Rameau Steals the Show in New Les Délices CD

Les Délices
Les Délices

This review by Daniel Hathaway was first published June 7, 2017 at ClevelandClassical.com.  Used by permission.


Les Délices: Age of Indulgence

When an ensemble’s programs are as carefully curated as those of Cleveland’s Les Délices, it makes perfect sense to preserve them nearly intact in the form of a recording.

Age of Indulgence is a case in point. Presented twice in November of 2015, the program delivered everything the ensemble is known for: expert, accessible performances of French Baroque repertoire using a small number of players in inventive combinations, always chosen to make an artistic point without pretense of pedantry, and performed without intermission in the course of an hour and a quarter.

It’s a winning combination. Trimmed slightly to fit onto a compact disc, Les Délices’ program of late Baroque music by Philador, Blavet, Rameau, Guignon, and Duphly works as well here as it did in the live performance reviewed on ClevelandClassical.com by Nicholas Jones.

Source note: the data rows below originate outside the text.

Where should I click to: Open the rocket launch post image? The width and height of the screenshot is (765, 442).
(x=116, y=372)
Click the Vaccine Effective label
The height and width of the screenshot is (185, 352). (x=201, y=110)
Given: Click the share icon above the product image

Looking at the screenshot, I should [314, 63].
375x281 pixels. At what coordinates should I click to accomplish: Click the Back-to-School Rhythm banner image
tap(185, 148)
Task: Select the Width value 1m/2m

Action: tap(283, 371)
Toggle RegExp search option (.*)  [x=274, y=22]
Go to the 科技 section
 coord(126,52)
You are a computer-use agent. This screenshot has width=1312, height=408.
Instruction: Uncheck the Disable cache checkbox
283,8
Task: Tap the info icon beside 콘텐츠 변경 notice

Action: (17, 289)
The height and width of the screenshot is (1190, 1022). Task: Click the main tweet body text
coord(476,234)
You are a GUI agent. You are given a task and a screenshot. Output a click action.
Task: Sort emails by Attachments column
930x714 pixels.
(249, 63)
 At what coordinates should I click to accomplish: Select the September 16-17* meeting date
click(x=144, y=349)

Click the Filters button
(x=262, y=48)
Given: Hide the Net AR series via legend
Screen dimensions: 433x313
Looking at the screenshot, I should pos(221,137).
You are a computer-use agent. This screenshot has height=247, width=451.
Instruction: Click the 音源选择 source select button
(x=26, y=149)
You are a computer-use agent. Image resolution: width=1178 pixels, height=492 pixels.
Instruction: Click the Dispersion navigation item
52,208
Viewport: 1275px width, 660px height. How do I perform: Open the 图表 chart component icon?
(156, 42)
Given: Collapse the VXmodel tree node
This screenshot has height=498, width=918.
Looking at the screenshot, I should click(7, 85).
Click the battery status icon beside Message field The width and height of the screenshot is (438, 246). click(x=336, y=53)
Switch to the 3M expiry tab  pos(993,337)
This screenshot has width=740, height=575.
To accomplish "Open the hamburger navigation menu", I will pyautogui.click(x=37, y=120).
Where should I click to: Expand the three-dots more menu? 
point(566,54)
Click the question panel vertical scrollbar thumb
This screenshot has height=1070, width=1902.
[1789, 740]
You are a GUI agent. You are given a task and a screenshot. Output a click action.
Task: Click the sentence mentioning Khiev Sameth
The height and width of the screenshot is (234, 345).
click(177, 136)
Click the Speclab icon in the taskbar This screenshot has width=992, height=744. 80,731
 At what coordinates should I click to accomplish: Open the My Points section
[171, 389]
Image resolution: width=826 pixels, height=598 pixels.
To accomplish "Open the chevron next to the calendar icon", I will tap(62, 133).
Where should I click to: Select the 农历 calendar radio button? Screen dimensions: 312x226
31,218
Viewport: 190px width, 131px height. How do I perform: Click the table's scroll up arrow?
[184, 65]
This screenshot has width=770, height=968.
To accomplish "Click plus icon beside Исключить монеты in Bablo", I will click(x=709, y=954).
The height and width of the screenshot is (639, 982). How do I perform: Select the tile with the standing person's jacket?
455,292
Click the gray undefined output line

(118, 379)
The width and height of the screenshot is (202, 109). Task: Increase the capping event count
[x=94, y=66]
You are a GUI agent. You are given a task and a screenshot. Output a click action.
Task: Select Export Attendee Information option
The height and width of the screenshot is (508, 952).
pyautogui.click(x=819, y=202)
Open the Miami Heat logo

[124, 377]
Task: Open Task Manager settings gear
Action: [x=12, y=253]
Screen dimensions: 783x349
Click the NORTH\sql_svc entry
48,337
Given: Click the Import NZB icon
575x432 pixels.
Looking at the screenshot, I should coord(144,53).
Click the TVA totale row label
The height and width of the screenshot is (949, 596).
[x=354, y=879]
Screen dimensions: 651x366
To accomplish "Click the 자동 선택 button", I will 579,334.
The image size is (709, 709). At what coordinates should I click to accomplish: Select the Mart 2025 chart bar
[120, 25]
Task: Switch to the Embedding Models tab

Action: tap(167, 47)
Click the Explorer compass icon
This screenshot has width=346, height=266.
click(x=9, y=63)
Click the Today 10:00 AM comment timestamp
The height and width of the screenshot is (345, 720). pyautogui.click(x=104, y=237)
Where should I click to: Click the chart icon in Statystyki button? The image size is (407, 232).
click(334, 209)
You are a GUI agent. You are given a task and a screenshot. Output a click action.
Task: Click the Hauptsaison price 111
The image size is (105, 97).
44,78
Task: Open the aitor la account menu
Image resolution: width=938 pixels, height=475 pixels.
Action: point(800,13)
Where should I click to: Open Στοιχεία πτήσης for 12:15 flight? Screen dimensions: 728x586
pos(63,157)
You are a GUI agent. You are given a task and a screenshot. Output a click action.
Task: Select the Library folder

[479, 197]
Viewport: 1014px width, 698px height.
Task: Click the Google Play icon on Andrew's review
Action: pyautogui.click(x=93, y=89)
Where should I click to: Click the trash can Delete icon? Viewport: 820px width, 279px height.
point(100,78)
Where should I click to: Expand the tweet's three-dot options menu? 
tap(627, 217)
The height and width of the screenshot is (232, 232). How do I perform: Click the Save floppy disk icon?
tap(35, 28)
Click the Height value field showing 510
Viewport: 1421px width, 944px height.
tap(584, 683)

The performers include founder, artistic director, and oboist Debra Nagy, violinists Julie Andrijeski and Karina Schmitz, gambist Emily Walhout, and harpsichordist Michael Sponseller. Nagy takes the spotlight in Michael Blavet’s Sonata Seconda, originally for flute but here adapted for the oboe with no loss of expressive nuance. Andrijeski and Schmitz star in Jean-Pierre Guignon’s wildly energetic version of Rameau’s Les sauvages for violins alone, and Sponseller has Jacques Duphly’s  striking Rondeau and Le Félix all to himself. While Walhout’s is more of an ensemble role, she and Sponseller are super-attentive to the all-important continuo lines, which now and again have their own moments to sparkle.

The whole ensemble appears at the beginning (in François-André Philador’s Sinfonia V), in midstream (excerpts from Jean-Philippe Rameau’s operas Les Boréades, Les Fêtes de l’Hymen, and Dardanus), and at the end (Philador’s Sinfonia I), playing with elegance, easy virtuosity, and the sense of flexibility of rhythm that makes performing French music of the period so difficult.

As usual, Rameau steals the show with music of affecting eloquence, but there are harmonic and rhetorical surprises on nearly every track of the disc. Passages where the treble instruments play in unison — not a simple effect to pull off — are especially impressive.

The disc, released on the Navon label, was produced by Erica Brenner and engineered by Bruce Egre. The sound is lively and immediate. Baroque music fans should definitely indulge themselves in this recording.